• _TEXTE PROPOSÉ_:
-------------------------

Eugène Onéguine à l’Opéra Nat du Rhin

Rendez-vous manqué, ma non troppo

 

Véritable chef d’oeuvre lyrique de Tchaïkovski, sans doute son opéra le plus joué et le plus connu en dehors de la Russie, il est inspiré du roman éponyme en vers de Pouchkine. L’histoire est celle d’Onéguine l’excentrique citadin blasé qui rejette l’amour inconditionnel de la jeune provinciale Tatiana, pour ensuite le regretter 5 ans après, quand il la découvre alors Princesse mariée à l’un de ses amis, le Prince Grémine. Il revient sur ses choix et souhaite réactiver la déclaration d’amour professée par Tatiana (fameuse scène de la lettre), avec le but de la faire tout quitter pour lui, lui demandant maintenant ce qu’il n’a pas voulu donner auparavant. Si Tatiana finit par accepter la sincérité de leur amour, l’œuvre s’éloigne des conventions romantiques occidentales du XIXe siècle, dans le sens où elle a la force et la dignité d’être pleinement maîtresse de son esprit et non pas esclave de ses affects. Au moment de la confrontation fatidique et finale, elle pleure un peu, elle se bat et gagne, elle le remercie et le congédie. Elle repart avec son mari. De son côté, Onéguine, lui, finit dans le désespoir de la solitude.

Le silence refroidi de l’auditoire vis-à-vis de la mise en scène dont les souvenirs heureux sont de l’ordre technique (lumières parfois poétiques de Fabiana Piccioli, décors parfois ingénieux de Jamie Vartan), cède la place à l’émotion qu’arrivent plutôt à transmettre les chanteurs malgré la proposition théâtrale particulièrement mince, sans être abstraite ni ouvertement contemporaine. Si certains procédés réussissent à inspirer des sourires et soupirs faciles, éphémères, comme les enfants mimant des pas de danse avec des ballons en forme de coeur gonflés à l’hélium, l’émotion forte que nous gardons à l’esprit est une vague sensation … d’ennui.

Peut-être s’agissait-il d’une démarche voulue par le metteur en scène, un parti pris inspiré de l’attitude « so » blasée d’Onéguine le cynique… Curieusement il s’agît de l’opéra préféré de M. Wake-Walker. Une affection qui manque a contrario de chaleur comme de clarté… Félicitons néanmoins le courage de la direction de proposer la découverte de jeunes chanteurs, talents prometteurs à suivre indiscutablement.

-------------------------

• _CONTENU DES DONNÉES_:
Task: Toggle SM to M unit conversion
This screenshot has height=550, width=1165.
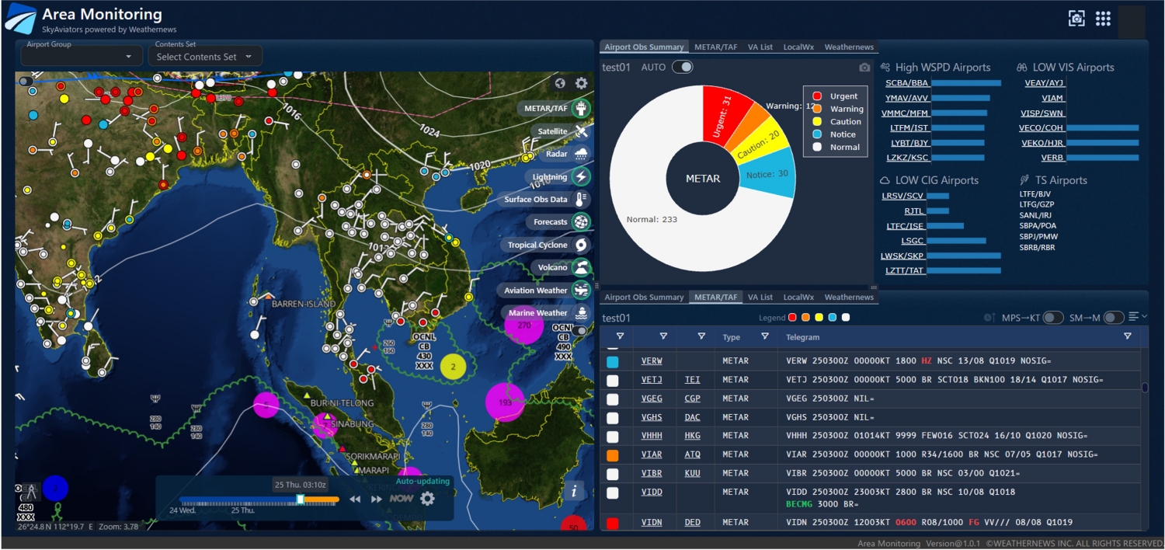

-------------------------

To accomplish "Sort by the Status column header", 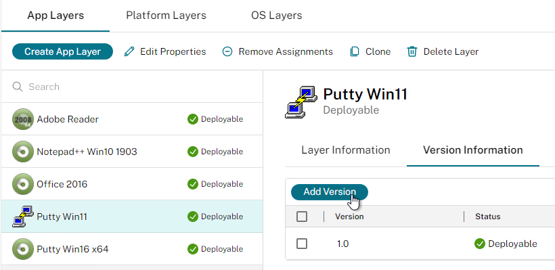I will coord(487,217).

-------------------------

Recopiez sans modification, dans la critique d'Eugène Onéguine, le passage qui va de « Le silence refroidi » jusqu'à « sensation … d’ennui. ».

• _RÉSULTAT_:
Le silence refroidi de l’auditoire vis-à-vis de la mise en scène dont les souvenirs heureux sont de l’ordre technique (lumières parfois poétiques de Fabiana Piccioli, décors parfois ingénieux de Jamie Vartan), cède la place à l’émotion qu’arrivent plutôt à transmettre les chanteurs malgré la proposition théâtrale particulièrement mince, sans être abstraite ni ouvertement contemporaine. Si certains procédés réussissent à inspirer des sourires et soupirs faciles, éphémères, comme les enfants mimant des pas de danse avec des ballons en forme de coeur gonflés à l’hélium, l’émotion forte que nous gardons à l’esprit est une vague sensation … d’ennui.